PolarDB supports the Persistent connections feature. Persistent connections are implemented in the way that PolarProxy serves as a connecting bridge between your application and PolarDB. When the database performs a primary/secondary failover, PolarProxy connects database nodes to your application and restores the previous session, including the original system variables, user variables, character set encoding, and other information.

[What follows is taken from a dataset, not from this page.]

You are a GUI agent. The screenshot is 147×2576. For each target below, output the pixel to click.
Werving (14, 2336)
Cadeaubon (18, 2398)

The persistent connections feature can be applied to only idle connections. If the current session has a transaction that is being executed at the moment when the node is switched, PolarProxy cannot retrieve the original transaction context from PolarDB. The new primary node will roll back the uncommitted transactions and release the row locks held by these transactions. In this case, persistent connections cannot be maintained. To solve this issue, PolarDB provides the transaction status preservation feature. Transaction status preservation, together with the persistent connections feature, allows for fast failover to deliver high availability without interrupting your services.

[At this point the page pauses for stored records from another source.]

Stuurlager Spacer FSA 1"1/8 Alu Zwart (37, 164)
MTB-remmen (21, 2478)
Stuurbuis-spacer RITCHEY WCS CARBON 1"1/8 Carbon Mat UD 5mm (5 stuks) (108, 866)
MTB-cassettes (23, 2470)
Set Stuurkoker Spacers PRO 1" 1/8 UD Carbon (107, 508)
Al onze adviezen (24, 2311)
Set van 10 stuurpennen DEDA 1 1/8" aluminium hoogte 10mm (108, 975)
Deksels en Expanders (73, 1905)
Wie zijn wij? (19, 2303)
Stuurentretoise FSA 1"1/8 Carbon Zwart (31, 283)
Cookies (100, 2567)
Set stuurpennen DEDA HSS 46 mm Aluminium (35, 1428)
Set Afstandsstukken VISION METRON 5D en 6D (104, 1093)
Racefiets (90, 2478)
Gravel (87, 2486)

Unlike logical replication based on binary logs, the physical replication architecture allows PolarDB to rebuild the same transactions on the hot replica node as on the primary node.
For example, the process of committing a transaction in an application is BEGIN > INSERT > UPDATE > COMMIT and the transaction status preservation feature is enabled. After the transaction starts to be executed, PolarProxy caches the most recently executed SQL statement while forwarding the SQL statement to the primary node. After the INSERT statement is executed on the primary node, PolarDB automatically saves the savepoint of the latest statement as part of the transaction information. The session tracker returns the current session and transaction information to PolarProxy. Then, PolarProxy temporarily saves the data to the internal cache. Session information, such as character sets and user variables, is used for maintaining connections. The transaction information, such as trx_id and undo_no, is used for transaction status preservation. In addition, transaction information is continuously synchronized to the hot replica over a separate RDMA link. If binary logs are enabled for the backend database, the local binary log cache corresponding to each transaction is synchronized to the hot replica node.

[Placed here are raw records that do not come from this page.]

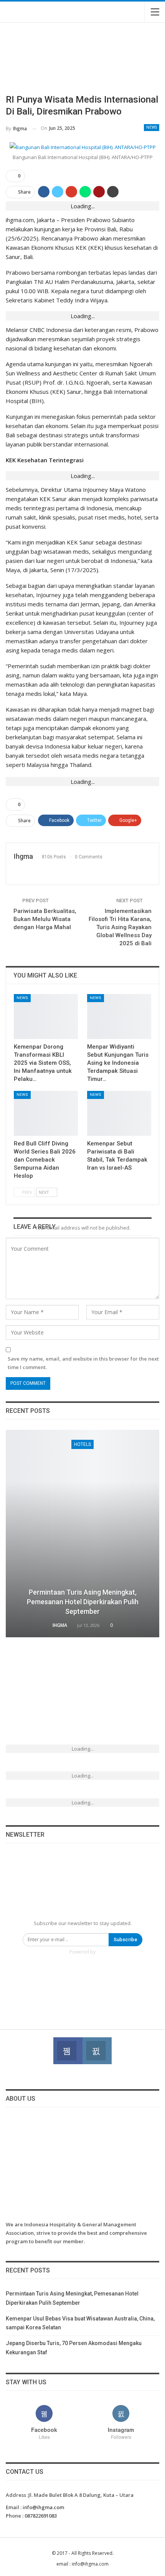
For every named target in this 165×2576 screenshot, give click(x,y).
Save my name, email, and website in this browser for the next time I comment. (83, 1363)
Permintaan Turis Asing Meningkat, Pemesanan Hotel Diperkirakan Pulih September (83, 1601)
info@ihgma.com (43, 2507)
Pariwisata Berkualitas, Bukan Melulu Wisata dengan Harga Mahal (44, 919)
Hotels (82, 1444)
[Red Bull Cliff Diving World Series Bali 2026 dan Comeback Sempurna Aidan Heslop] (46, 1113)
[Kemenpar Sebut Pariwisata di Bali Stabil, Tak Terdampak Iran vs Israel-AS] (119, 1113)
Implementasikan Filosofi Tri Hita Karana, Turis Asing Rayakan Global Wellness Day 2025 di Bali (120, 927)
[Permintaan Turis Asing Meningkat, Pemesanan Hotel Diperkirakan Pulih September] (82, 1533)
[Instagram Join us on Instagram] (97, 2051)
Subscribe (125, 1939)
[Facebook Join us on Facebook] (68, 2051)
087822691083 (41, 2515)
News (151, 127)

For example, the primary node is unavailable when the UPDATE statement is executed on PolarDB. PolarProxy does not immediately transmit the error from the underlying layer to the application connection, but holds the request for a period of time. After the failover, the new primary node can build all uncommitted transactions based on redo logs and asynchronously wait for uncommitted transactions without rolling back the transactions. When PolarProxy detects the successful failover message, it will use the session and transaction information cached by itself to rebuild the transaction by calling the Attach Trx API of PolarDB. PolarDB determines whether the transaction information is valid based on the PolarProxy information. If the transaction information is valid, it will be bound to the connection and rolled back to the savepoint of the undo_no corresponding to the last statement (the UPDATE statement).
After the transaction is rebuilt, PolarProxy can resend the latest UPDATE statement that failed to be executed to the new primary node from the SQL statement cache. During the failover process, no connection or transaction errors are reported on your application. The only difference is that the UPDATE statement may be slower than normal.

The failover with hot replica feature optimizes fault detection, failover speed, and experience on PolarDB by combining VDS, global prefetching system, and persistent connections and transaction status preservation. You can upgrade the cluster at any time without worrying about connection interruption or transaction interruption, and enjoy real elasticity of cloud-native databases.